▶ Vos consignes: Recopiez le passage du texte fourni qui commence par les mots « Toutefois, Esther s’est » et s'arrête après les mots « n’est jamais revenu. », en substituant « noyers » à « amandiers ».

▶ Texte fourni:
>>>>>

Toutefois, Esther s’est vite rendu compte que Lajos avait manipulé sa mère pour couvrir certaines dettes de jeu. Son père s’était battu jusqu’à sa mort afin que Nounou et Esther puissent garder la maison ainsi que le jardin. C’est d’ailleurs grâce au jardin qu’elles ont réussi à survivre. Celui-ci leur apportait de quoi se nourrir et le fruit des amandiers leur donnèrent l’occasion de rembourser leur dette progressivement. Nounou a refusé d’investir la maison en chambre d’hôte ou en restaurant. Au bout d’un certain temps, Nounou a accepté qu’Esther puisse donner des cours de piano Quand Tibor demanda Esther en mariage, celle-ci refusa. Elle espérait que Lajos lui revienne, mais il n’est jamais revenu.
Chapitre 8
Esther arrive dans la maison. Son frère lui apprend que Lajos a demandé la présence officielle d’Endre. Hormis Nounou, tout le monde, pense qu’il va peut-être rembourser ses dettes. Pour Esther, Lajos ne peut pas revenir au bout de vingt ans, après avoir contracté des dettes auprès de tout le monde, sans avoir une idée en tête. Laci évoque à Tibor les fois où ce dernier a craqué et lui a donné de l’argent. Tibor estime que Lajos ne fait pas tout ça uniquement pour de l’argent. Il raconte un épisode où Lajos a demandé une forte somme pour la donner à un de ses employés qui avait des problèmes financiers. Néanmoins, Lajos aurait pu se servir de cette somme pour payer ses dettes de jeu, mais il s’en est servi autrement. Pour Nounou, ils vont encore se faire avoir, car Lajos est plus fort qu’eux.
Esther est partie enfiler des vêtements convenables : une robe violette qu’elle portait à l’époque et dans laquelle elle se sent aujourd’hui ridicule, la qualifiant de “déguisement”. Lajos arrive.

<<<<<

▶ Données fournies:
>>>>>

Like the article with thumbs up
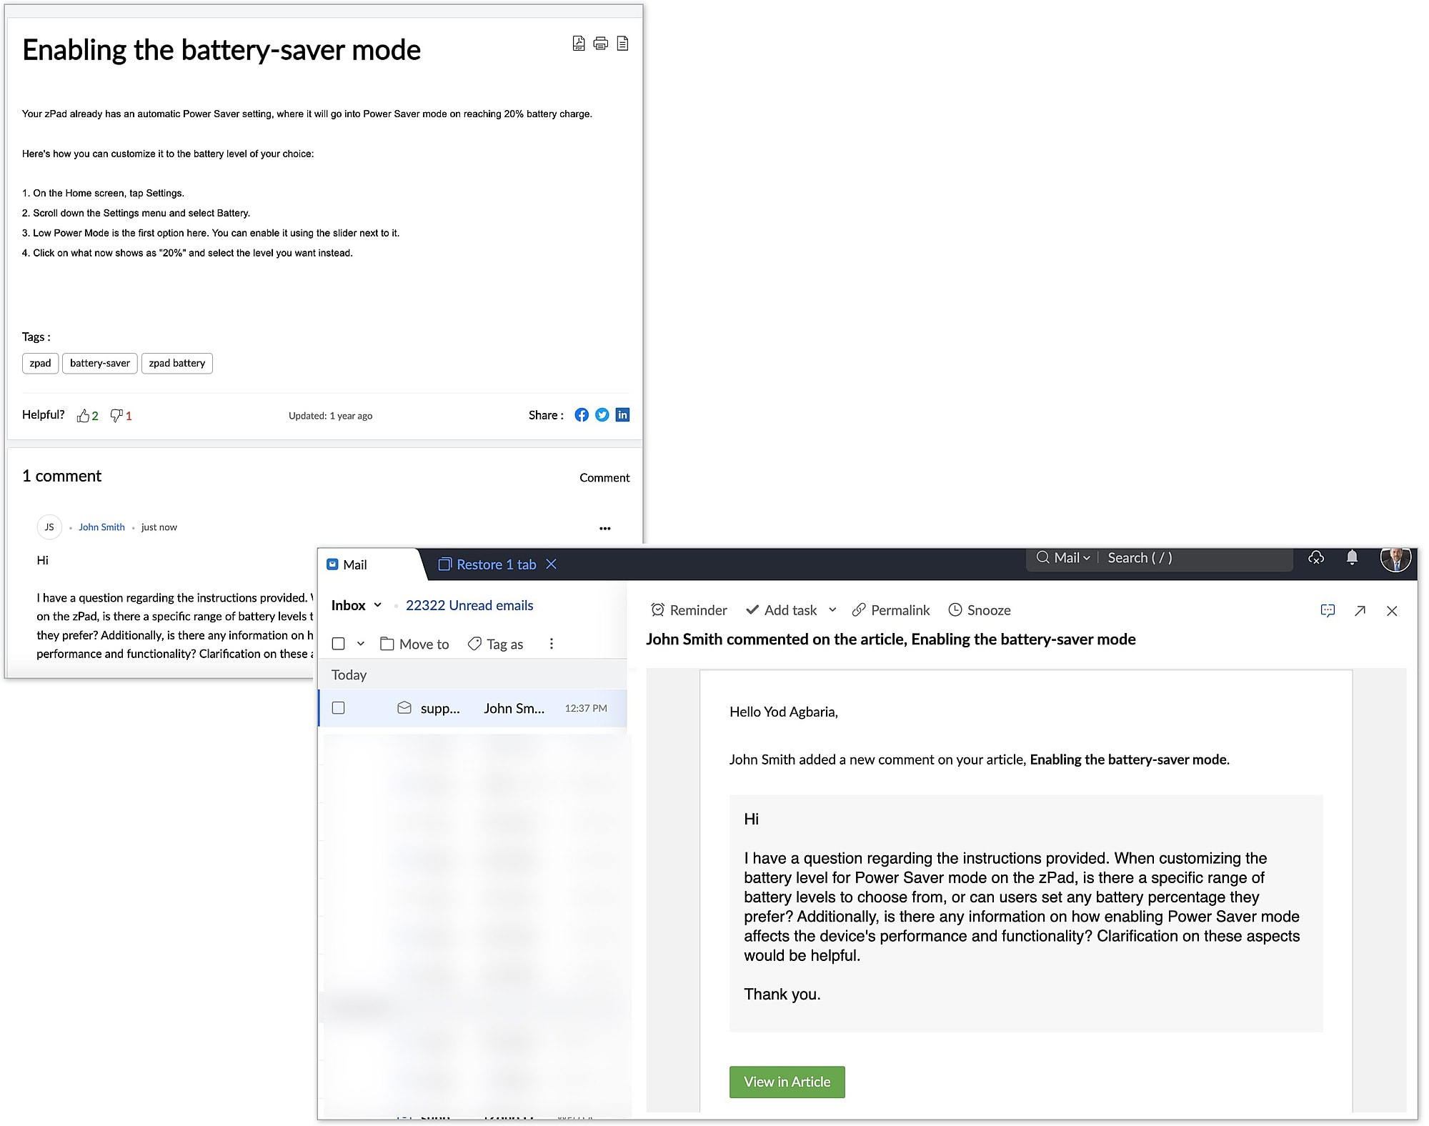This screenshot has width=1429, height=1126. pyautogui.click(x=84, y=416)
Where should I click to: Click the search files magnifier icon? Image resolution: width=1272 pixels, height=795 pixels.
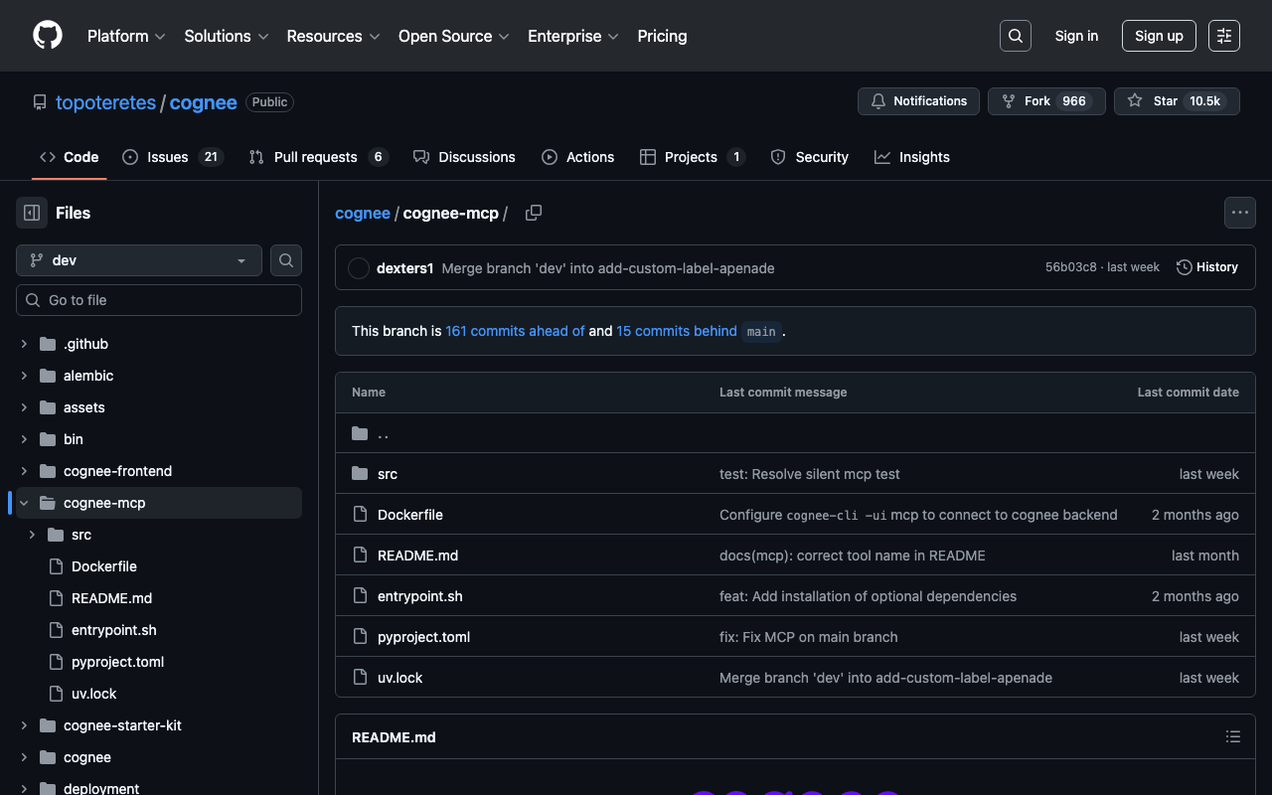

<<<<<

▶ Résultat de la tâche:
Toutefois, Esther s’est vite rendu compte que Lajos avait manipulé sa mère pour couvrir certaines dettes de jeu. Son père s’était battu jusqu’à sa mort afin que Nounou et Esther puissent garder la maison ainsi que le jardin. C’est d’ailleurs grâce au jardin qu’elles ont réussi à survivre. Celui-ci leur apportait de quoi se nourrir et le fruit des noyers leur donnèrent l’occasion de rembourser leur dette progressivement. Nounou a refusé d’investir la maison en chambre d’hôte ou en restaurant. Au bout d’un certain temps, Nounou a accepté qu’Esther puisse donner des cours de piano Quand Tibor demanda Esther en mariage, celle-ci refusa. Elle espérait que Lajos lui revienne, mais il n’est jamais revenu.